Record set section start

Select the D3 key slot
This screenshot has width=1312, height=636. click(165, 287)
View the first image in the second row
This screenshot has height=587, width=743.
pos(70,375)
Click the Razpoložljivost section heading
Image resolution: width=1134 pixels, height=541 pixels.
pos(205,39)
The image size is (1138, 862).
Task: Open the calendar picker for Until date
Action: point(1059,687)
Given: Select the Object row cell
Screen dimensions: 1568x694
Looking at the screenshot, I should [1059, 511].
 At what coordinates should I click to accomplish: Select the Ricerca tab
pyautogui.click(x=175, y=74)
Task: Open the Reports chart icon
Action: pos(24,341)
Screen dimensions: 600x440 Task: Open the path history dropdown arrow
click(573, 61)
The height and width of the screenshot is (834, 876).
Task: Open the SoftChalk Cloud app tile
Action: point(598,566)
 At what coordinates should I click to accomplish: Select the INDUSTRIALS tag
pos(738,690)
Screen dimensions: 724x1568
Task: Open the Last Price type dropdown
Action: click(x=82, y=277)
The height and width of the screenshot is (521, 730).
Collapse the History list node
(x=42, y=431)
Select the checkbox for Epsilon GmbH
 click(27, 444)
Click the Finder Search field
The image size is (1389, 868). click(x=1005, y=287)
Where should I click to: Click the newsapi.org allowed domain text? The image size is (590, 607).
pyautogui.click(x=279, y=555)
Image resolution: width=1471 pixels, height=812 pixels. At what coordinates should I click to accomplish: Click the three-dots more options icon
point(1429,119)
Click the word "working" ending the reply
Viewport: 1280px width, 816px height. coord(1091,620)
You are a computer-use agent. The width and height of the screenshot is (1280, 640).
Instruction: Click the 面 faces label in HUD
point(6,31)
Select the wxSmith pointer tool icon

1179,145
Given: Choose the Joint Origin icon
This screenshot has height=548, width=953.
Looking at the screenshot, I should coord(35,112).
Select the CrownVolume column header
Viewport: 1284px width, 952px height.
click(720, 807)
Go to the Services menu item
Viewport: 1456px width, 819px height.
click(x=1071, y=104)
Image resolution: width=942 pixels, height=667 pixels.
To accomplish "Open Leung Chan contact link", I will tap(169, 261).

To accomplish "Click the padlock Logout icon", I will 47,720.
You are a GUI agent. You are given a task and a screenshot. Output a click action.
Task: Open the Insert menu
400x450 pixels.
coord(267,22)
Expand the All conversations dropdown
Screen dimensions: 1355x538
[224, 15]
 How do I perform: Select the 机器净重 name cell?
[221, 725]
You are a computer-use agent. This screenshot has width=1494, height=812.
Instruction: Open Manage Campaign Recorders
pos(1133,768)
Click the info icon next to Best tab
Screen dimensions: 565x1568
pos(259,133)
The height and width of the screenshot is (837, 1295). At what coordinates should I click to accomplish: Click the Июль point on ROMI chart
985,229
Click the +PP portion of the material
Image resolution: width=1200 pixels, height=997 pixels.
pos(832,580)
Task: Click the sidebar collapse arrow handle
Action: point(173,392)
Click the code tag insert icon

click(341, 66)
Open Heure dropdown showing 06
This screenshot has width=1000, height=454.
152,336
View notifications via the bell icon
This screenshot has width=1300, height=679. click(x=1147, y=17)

Record set section end

◆ Exercise objective:
Show, from the listing above, every line holding the word "computer".

◆ Answer space:
You are a computer-use agent. The width and height of the screenshot is (1280, 640).
You are a computer-use agent. This screenshot has width=1494, height=812.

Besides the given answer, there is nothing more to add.